- The request: Pick out and copy every row below that contains the word "dimensions". Case counts.

- Task data:

-.-.-

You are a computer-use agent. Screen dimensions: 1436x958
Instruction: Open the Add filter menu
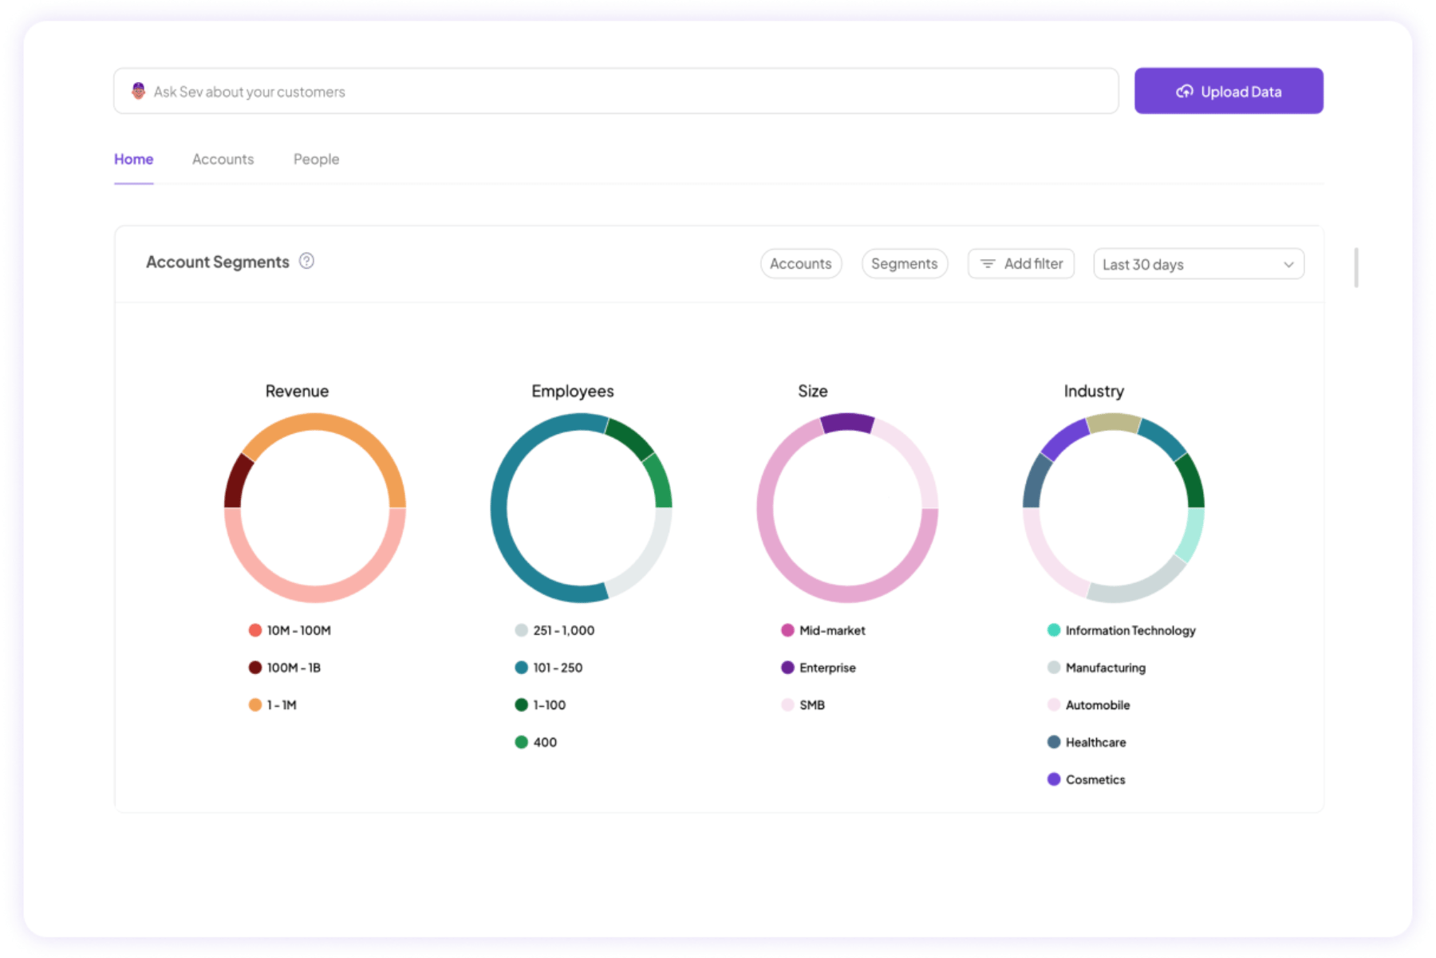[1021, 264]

-.-.-

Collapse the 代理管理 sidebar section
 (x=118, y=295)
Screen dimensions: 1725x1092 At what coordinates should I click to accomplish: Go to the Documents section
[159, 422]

-.-.-

- Task output:
You are a computer-use agent. Screen dimensions: 1436x958
Screen dimensions: 1725x1092 At what coordinates should I click to accomplish: Go to the Documents section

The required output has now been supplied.